◆ EXTRACTED INFORMATION ◆
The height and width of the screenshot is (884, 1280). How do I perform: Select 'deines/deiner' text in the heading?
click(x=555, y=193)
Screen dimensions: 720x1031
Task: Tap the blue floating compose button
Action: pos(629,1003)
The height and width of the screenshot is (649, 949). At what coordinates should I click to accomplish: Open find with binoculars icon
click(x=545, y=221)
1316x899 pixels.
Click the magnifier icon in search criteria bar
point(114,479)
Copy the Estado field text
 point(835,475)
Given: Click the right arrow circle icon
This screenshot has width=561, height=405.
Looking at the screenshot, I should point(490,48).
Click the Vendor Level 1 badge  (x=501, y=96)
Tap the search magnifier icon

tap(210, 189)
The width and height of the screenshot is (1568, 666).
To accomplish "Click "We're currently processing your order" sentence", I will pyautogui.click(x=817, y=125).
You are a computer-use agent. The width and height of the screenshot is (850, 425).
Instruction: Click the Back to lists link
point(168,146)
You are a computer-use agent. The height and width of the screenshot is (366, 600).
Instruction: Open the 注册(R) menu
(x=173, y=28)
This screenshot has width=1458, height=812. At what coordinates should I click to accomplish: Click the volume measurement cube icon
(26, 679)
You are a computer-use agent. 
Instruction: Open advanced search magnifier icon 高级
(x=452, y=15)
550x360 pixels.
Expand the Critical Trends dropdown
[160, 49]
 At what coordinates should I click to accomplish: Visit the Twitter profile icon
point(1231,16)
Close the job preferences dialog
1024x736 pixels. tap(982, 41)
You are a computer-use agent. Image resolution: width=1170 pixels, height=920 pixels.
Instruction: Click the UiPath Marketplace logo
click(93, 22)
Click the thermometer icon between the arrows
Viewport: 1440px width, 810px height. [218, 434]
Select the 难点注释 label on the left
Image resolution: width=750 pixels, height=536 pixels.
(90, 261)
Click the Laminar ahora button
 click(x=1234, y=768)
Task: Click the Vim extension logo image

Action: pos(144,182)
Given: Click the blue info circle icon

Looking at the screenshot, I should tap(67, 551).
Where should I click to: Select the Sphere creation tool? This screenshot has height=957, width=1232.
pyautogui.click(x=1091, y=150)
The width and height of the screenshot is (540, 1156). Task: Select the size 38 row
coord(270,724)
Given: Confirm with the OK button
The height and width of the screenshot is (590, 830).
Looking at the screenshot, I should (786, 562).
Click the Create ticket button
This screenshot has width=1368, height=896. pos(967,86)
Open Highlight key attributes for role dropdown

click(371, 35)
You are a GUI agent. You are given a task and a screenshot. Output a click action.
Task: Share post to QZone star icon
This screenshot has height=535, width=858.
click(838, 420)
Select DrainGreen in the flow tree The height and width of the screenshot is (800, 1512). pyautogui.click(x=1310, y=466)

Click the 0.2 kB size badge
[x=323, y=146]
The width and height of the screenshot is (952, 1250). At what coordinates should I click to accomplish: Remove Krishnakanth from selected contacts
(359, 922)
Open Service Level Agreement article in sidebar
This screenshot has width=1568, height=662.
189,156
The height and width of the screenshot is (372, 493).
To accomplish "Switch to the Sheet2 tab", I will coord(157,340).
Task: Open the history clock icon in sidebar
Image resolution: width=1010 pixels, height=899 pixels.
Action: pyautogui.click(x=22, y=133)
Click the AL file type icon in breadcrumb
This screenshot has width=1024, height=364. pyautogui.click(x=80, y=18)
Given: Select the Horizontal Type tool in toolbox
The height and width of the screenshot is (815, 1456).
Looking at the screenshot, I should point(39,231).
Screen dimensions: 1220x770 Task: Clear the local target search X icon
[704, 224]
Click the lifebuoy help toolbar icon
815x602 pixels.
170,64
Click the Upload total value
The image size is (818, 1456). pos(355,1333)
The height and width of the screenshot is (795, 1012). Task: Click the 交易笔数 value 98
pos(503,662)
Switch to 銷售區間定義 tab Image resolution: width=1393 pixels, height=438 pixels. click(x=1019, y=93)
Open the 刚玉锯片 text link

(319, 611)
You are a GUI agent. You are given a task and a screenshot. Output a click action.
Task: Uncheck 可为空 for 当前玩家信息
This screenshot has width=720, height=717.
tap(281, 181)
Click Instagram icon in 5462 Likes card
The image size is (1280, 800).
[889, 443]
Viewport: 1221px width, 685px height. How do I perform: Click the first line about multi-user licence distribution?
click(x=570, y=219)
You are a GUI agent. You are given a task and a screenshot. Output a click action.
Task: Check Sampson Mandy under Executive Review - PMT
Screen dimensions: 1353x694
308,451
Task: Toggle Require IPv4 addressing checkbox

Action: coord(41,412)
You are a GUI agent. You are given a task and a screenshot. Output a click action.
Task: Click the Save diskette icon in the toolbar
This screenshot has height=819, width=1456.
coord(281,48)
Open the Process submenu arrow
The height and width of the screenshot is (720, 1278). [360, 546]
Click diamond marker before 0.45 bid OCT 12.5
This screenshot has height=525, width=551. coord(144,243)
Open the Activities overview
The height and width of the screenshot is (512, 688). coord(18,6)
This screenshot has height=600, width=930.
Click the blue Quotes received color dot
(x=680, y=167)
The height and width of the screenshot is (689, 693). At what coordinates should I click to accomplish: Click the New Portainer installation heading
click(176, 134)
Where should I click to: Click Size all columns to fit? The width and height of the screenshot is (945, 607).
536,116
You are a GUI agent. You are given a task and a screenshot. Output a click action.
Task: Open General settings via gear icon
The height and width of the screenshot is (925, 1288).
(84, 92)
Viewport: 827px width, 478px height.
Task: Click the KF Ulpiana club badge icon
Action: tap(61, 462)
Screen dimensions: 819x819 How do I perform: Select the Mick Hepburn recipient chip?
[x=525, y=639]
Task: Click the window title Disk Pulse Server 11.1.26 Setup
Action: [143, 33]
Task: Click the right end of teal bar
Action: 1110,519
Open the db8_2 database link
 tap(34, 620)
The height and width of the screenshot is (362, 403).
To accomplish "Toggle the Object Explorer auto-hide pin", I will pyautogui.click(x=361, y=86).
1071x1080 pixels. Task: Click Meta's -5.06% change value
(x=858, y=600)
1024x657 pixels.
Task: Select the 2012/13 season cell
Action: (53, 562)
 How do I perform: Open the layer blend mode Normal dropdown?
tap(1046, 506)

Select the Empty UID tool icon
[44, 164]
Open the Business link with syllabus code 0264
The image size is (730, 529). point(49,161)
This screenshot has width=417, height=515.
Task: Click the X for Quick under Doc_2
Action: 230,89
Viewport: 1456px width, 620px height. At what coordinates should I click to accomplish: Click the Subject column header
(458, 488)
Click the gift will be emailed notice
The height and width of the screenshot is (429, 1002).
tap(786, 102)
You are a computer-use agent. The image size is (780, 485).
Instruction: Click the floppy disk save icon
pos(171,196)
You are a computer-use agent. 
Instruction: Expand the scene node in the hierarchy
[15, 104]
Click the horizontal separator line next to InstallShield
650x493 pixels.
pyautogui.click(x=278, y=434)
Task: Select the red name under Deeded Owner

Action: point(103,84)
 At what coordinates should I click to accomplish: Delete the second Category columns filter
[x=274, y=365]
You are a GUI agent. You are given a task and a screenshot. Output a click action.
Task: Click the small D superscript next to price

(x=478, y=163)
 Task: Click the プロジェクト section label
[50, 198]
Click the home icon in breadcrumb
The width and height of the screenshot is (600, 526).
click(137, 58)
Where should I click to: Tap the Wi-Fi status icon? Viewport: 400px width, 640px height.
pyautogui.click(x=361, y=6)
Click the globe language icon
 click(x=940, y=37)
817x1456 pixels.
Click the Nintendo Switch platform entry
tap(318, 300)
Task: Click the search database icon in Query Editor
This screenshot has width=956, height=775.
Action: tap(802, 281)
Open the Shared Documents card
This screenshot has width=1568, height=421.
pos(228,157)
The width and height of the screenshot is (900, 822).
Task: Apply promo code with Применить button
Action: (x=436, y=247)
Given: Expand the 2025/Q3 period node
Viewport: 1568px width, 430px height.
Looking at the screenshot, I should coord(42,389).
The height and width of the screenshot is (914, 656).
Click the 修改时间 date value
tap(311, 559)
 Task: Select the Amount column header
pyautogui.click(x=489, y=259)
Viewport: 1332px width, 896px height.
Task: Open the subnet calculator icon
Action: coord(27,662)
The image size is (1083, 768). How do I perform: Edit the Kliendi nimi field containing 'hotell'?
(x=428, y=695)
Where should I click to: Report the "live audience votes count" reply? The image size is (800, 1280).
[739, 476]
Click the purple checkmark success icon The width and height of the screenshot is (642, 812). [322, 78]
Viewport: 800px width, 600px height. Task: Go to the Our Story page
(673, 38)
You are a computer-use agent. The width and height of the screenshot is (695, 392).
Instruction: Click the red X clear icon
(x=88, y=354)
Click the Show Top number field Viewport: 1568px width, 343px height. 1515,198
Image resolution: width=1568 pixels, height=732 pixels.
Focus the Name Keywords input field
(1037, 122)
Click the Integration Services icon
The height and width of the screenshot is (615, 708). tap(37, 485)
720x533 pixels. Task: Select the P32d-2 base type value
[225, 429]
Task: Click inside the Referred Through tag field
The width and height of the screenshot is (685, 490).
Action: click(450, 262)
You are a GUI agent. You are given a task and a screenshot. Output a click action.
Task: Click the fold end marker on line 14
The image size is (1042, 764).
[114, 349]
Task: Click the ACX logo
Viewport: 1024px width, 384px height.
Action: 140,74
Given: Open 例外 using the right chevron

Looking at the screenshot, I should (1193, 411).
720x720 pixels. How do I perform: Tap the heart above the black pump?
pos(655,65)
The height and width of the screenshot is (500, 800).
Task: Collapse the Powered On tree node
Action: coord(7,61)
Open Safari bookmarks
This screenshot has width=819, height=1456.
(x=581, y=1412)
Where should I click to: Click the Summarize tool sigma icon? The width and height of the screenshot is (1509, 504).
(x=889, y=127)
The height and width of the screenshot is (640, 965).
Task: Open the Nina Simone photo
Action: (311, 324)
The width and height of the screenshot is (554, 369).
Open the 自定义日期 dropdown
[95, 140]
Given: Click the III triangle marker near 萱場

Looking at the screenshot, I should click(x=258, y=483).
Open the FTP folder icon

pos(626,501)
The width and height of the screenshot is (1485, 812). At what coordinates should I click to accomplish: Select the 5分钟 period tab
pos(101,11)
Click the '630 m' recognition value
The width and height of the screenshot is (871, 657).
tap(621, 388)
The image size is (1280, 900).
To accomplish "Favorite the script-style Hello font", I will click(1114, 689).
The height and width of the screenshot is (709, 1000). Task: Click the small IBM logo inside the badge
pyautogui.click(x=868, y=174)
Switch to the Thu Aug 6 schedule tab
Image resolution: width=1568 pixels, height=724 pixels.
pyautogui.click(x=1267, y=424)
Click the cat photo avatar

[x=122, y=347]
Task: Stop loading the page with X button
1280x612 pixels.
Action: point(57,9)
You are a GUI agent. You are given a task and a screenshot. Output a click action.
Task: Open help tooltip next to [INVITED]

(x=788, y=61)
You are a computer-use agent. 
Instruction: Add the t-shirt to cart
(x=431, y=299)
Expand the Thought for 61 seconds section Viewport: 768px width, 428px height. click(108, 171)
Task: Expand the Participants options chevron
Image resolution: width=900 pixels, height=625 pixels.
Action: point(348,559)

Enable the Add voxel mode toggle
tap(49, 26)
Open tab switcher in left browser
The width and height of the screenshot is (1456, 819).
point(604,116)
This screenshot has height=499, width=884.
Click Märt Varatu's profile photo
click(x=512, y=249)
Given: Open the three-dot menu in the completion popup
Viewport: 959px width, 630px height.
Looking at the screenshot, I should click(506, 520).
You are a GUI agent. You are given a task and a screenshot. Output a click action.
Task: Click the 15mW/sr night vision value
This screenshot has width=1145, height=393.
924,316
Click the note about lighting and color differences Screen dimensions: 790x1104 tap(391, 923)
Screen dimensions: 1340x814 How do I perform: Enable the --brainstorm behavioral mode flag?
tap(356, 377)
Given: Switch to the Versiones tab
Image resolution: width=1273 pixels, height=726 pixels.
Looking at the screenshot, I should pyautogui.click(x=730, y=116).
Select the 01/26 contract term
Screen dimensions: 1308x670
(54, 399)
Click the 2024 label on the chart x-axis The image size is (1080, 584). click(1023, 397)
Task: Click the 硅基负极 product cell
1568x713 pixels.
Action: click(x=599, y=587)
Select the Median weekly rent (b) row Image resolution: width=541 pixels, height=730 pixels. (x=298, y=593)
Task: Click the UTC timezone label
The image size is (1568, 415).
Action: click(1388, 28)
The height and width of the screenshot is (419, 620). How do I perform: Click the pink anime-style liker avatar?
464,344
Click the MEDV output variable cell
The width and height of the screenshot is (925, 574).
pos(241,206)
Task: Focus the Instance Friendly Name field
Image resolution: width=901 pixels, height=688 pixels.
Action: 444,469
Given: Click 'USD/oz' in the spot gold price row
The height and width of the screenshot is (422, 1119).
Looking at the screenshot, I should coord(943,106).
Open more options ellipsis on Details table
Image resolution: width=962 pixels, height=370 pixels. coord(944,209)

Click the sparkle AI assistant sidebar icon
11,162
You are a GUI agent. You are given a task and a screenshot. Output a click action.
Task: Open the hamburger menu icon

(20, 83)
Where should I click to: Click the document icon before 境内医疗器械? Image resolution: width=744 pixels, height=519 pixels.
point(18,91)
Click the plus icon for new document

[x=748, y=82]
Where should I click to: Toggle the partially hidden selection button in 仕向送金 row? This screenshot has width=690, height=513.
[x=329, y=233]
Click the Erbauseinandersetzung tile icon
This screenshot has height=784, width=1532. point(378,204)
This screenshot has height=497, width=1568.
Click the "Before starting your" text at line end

◆ EXERCISE DETAILS ◆
Look above for the line holding "This screenshot has height=600, width=930.", then set down exactly that line and every line after it up to and including the line holding "The height and width of the screenshot is (362, 403).", with nothing else.

◆ ANSWER SPACE ◆
This screenshot has height=600, width=930.
Click the blue Quotes received color dot
(x=680, y=167)
The height and width of the screenshot is (689, 693). At what coordinates should I click to accomplish: Click the New Portainer installation heading
click(176, 134)
Where should I click to: Click Size all columns to fit? The width and height of the screenshot is (945, 607).
536,116
You are a GUI agent. You are given a task and a screenshot. Output a click action.
Task: Open General settings via gear icon
The height and width of the screenshot is (925, 1288).
(84, 92)
Viewport: 827px width, 478px height.
Task: Click the KF Ulpiana club badge icon
Action: tap(61, 462)
Screen dimensions: 819x819 How do I perform: Select the Mick Hepburn recipient chip?
[x=525, y=639]
Task: Click the window title Disk Pulse Server 11.1.26 Setup
Action: [143, 33]
Task: Click the right end of teal bar
Action: 1110,519
Open the db8_2 database link
 tap(34, 620)
The height and width of the screenshot is (362, 403).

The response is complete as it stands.